Die Internationale Gesellschaft für Studien des Gregorianischen Chorals (AISCGre) wurde 1975 in Rom gegründet und engagiert sich für die von Eugène Cardine begründete semiologische Ausrichtung im Gregorianischen Choral in Forschung, Lehre und Praxis.

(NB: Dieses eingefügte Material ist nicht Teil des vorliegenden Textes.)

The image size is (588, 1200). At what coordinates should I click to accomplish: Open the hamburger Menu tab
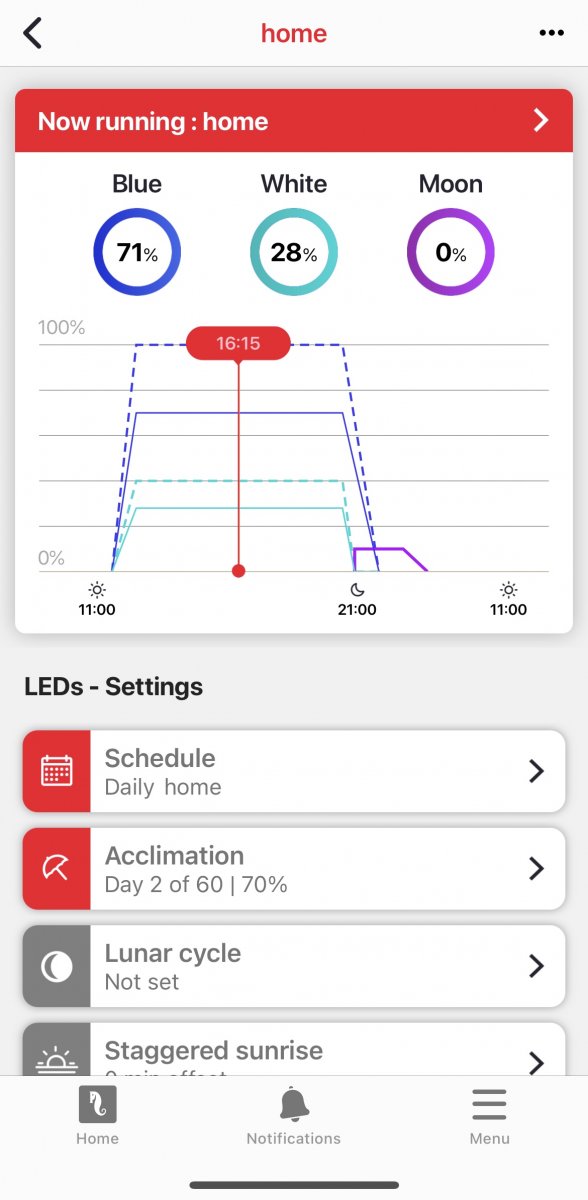[x=490, y=1116]
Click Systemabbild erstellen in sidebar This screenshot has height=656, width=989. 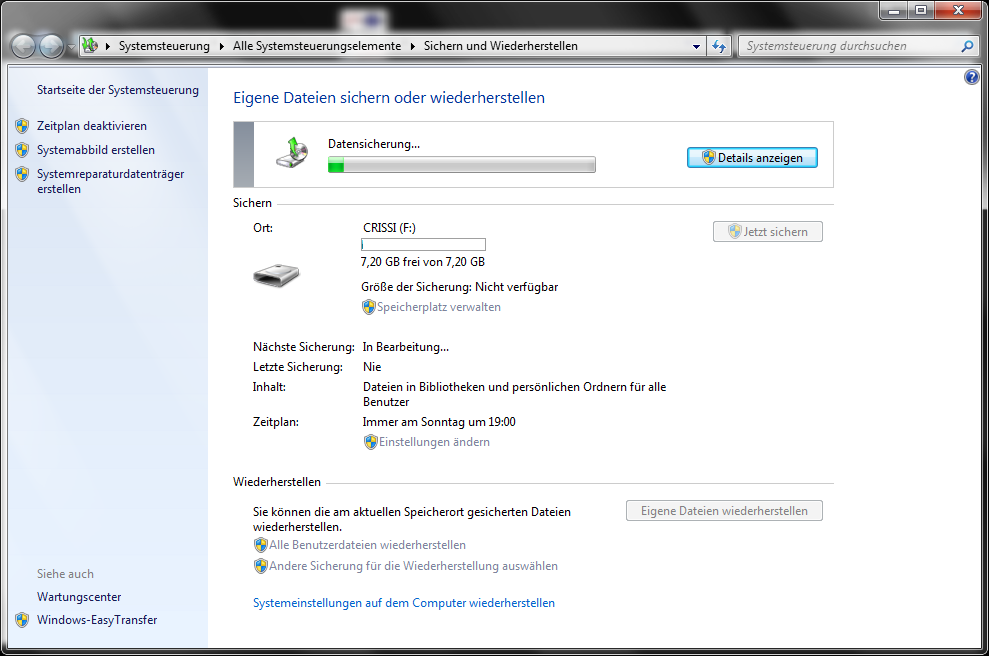tap(95, 150)
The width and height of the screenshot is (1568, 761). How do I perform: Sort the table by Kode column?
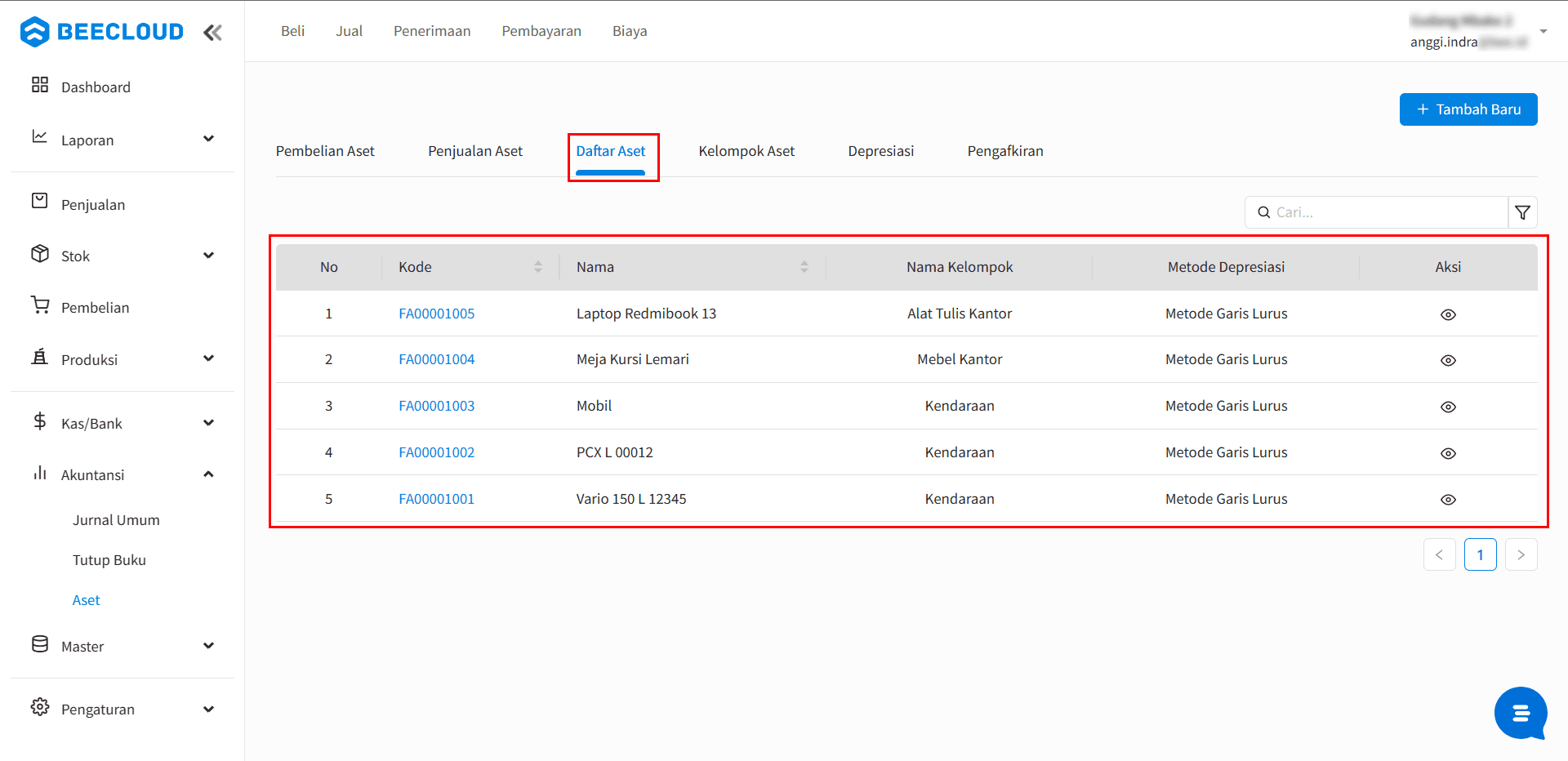pos(537,267)
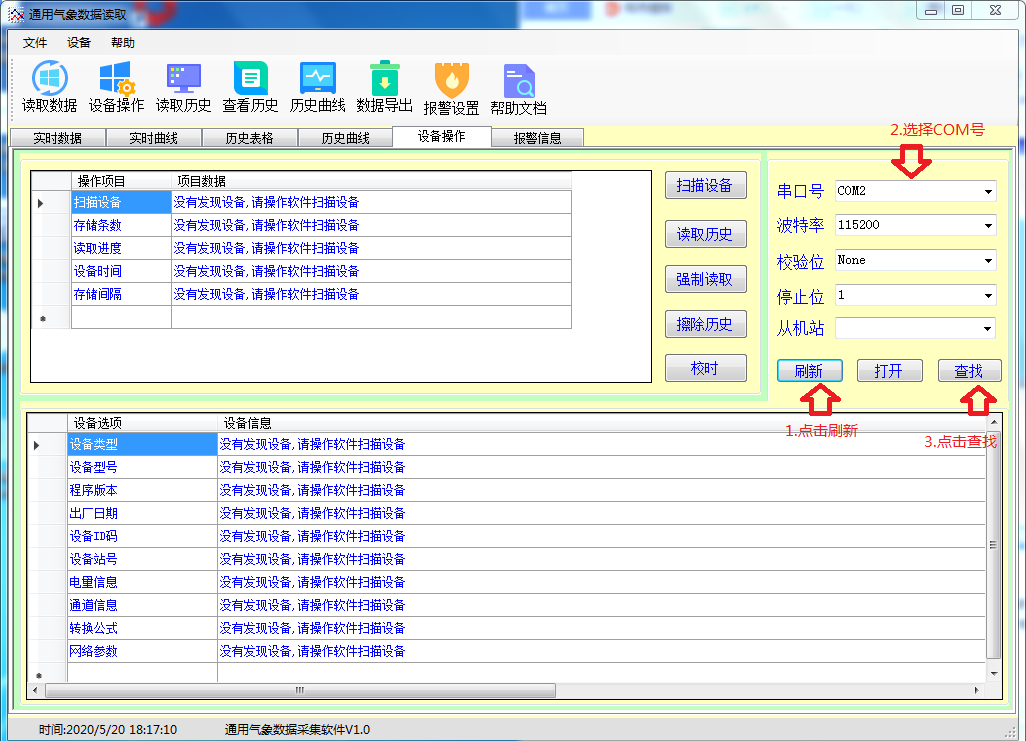Image resolution: width=1026 pixels, height=741 pixels.
Task: Open 设备操作 from the toolbar
Action: click(x=116, y=79)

Die AISCGre zählt etwa 500 Mitglieder (Personen und Institutionen) in 26 Ländern. Das Alltagsleben spielt sich in fünf geographischen bzw. linguistischen Sektionen ab. Die Zusammenarbeit zwischen diesen Sektionen drückt sich auch in der Organisation der Internationalen Kongresse der AISCGre aus.

GREGORIANISCHE SEMIOLOGIE

Gregorianische Semiologie ist die angewandte Wissenschaft, die die Bedeutung der Neumenzeichen für die Interpretation der gregorianischen Gesänge erschließt. Sie bedient sich der Erkenntnisse der musikalischen Paläographie; über paläographische Methoden und Fragestellungen hinaus befasst sich die Semiologie mit Fragen der Ästhetik und der praktischen Ausführung. Sie stützt sich vorwiegend auf die ältesten Neumenhandschriften, welche die nuanciertesten Hinweise bezüglich rhythmischer Gestaltung und im Blick auf das Wort-Ton-Verhältnis der Gesänge beinhalten.

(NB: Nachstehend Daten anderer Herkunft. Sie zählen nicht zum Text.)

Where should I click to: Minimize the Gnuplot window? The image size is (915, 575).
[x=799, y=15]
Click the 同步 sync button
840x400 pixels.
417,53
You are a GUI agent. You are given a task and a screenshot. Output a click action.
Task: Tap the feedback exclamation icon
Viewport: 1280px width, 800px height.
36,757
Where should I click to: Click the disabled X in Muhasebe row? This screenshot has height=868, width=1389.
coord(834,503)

Neumen sind die handschriftlichen Zeichen, mit denen seit dem 9. Jahrhundert zunächst die rhythmische und später die melodische Gestalt der gregorianischen Gesänge notiert wurden. Die Gregorianische Semiologie zeigt unter anderem, dass der gregorianische Rhythmus keinem Metrum folgt, sondern wortgezeugt ist und dass Text und Melodie eine einzigartige Symbiose bilden.